_PROVIDED DATA:_
▼▼▼
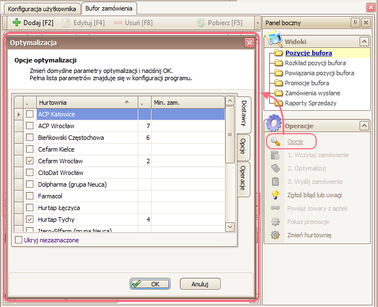The width and height of the screenshot is (378, 307).
Task: Click the Raporty Sprzedaży folder icon
Action: 279,104
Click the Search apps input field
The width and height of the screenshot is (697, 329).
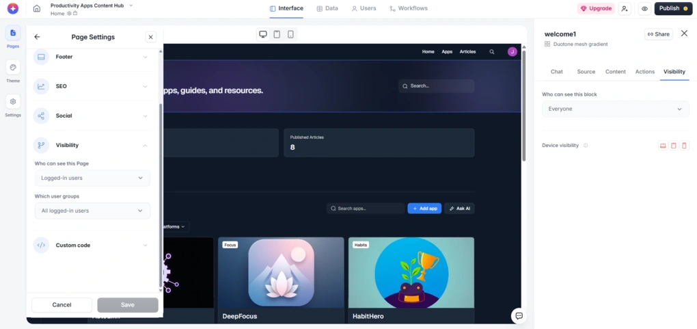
▲▲▲
_WORK INSTRUCTIONS:_
Take the lines from the one containing "Click the Search apps input field" through the last line of the listing and repeat them exactly. Omit the pictures.

_FINISHED EXERCISE:_
Click the Search apps input field
The width and height of the screenshot is (697, 329).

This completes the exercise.